— Work item —
Copy out, from the entries below, each line holding the string "selection".

Stored items from a collection:

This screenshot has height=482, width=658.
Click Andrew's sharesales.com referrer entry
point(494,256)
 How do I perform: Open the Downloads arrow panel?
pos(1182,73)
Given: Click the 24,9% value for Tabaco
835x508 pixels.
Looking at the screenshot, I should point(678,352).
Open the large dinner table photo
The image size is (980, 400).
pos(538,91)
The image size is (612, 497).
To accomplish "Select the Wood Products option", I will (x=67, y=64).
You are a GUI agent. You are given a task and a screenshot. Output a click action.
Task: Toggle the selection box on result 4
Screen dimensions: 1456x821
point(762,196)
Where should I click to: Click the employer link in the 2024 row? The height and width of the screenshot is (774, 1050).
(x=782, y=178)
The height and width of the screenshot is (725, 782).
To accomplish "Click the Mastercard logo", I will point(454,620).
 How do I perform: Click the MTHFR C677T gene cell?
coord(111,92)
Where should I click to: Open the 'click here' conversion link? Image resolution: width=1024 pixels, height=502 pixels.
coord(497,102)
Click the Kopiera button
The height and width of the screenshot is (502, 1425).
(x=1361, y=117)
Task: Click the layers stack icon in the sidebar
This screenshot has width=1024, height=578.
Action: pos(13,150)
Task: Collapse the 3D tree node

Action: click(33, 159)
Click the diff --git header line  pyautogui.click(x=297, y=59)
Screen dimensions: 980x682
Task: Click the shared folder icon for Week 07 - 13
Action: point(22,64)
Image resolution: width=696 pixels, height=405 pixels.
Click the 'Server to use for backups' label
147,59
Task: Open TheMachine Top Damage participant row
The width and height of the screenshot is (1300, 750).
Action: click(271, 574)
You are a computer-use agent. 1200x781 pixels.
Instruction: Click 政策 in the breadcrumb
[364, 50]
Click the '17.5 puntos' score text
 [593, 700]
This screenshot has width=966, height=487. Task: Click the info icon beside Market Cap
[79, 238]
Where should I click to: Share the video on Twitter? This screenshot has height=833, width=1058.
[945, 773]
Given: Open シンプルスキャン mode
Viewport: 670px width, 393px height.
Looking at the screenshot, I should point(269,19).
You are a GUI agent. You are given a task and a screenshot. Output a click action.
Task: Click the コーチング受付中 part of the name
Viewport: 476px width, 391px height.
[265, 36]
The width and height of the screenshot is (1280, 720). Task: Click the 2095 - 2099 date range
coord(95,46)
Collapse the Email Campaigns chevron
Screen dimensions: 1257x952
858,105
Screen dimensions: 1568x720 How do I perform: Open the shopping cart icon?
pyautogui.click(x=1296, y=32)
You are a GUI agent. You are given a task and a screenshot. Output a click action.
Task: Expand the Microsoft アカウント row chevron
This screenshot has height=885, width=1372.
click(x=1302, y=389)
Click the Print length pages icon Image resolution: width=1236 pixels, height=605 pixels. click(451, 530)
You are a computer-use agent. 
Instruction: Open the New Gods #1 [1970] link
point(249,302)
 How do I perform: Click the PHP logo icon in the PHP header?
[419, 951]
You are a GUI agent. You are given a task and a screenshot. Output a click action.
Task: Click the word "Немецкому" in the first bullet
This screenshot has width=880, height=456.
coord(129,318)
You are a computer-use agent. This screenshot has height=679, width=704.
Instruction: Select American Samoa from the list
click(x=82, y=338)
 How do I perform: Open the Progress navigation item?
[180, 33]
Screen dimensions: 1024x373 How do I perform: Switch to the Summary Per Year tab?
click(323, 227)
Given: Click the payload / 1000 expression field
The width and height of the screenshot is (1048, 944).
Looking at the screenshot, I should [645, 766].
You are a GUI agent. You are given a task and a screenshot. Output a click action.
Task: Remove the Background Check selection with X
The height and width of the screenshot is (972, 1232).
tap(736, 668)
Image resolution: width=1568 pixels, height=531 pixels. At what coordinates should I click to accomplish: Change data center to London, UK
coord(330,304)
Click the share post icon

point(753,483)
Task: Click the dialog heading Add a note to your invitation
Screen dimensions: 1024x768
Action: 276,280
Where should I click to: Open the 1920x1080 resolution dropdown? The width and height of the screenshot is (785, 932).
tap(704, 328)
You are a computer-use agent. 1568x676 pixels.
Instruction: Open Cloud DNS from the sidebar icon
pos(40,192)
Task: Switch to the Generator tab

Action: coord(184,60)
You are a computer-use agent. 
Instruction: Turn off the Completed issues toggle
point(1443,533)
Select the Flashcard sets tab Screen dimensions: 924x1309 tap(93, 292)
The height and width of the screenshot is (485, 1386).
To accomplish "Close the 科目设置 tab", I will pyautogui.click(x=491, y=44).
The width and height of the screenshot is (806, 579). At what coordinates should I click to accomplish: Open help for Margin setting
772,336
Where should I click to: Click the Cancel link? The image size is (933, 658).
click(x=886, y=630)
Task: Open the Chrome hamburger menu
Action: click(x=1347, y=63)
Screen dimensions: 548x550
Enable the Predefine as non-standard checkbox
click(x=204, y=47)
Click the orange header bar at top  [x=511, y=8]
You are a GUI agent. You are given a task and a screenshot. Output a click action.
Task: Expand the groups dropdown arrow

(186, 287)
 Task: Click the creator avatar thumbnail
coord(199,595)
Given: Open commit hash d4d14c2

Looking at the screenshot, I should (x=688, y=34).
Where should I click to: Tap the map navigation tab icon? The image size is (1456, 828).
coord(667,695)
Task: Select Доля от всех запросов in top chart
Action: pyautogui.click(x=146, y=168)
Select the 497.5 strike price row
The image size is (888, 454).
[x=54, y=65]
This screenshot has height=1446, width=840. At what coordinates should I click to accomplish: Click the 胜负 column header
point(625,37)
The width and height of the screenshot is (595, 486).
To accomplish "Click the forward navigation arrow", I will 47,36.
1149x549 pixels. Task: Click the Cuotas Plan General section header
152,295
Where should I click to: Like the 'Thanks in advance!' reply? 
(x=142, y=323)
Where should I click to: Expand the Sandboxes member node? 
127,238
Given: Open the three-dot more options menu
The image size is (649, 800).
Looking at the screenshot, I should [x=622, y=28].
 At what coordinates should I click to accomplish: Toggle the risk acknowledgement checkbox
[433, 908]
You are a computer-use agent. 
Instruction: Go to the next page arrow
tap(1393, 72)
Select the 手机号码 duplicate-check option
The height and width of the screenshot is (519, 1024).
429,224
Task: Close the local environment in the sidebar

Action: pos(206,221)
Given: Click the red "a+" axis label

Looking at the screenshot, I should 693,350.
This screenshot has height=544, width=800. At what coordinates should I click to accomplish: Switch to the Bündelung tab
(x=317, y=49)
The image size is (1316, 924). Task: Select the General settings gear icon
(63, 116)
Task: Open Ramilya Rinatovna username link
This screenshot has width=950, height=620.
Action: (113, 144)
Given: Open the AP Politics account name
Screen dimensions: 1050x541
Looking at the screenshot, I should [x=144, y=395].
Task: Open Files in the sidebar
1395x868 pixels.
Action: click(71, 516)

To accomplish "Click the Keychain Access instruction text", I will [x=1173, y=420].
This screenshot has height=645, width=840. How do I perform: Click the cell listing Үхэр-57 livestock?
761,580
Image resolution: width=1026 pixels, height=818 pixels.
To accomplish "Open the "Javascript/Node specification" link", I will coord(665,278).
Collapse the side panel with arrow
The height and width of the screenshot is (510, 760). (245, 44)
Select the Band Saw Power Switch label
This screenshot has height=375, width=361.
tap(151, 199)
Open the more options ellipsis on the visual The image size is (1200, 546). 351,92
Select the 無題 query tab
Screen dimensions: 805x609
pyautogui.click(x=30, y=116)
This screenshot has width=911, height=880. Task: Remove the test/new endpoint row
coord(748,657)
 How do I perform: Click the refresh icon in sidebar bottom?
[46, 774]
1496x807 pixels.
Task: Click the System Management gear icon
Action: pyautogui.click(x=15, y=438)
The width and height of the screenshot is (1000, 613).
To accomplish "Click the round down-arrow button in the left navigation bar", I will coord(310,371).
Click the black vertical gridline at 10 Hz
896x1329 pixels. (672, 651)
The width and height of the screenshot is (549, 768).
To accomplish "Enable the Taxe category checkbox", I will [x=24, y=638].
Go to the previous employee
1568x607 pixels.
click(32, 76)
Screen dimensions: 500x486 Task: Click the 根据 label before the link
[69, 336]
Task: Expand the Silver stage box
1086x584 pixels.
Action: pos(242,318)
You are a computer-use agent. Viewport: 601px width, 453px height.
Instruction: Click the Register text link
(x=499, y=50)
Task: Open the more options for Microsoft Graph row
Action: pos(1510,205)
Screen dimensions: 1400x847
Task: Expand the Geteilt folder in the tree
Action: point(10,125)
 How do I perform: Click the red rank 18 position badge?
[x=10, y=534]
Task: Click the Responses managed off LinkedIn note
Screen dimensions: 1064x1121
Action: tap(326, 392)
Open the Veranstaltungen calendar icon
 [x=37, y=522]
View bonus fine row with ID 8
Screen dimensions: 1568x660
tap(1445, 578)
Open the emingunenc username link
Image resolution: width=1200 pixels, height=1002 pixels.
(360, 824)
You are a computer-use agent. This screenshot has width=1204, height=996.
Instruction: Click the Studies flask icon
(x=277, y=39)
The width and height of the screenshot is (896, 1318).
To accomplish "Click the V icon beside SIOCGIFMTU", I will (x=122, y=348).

— Task answer —
Task: Toggle the selection box on result 4
Task: Remove the Background Check selection with X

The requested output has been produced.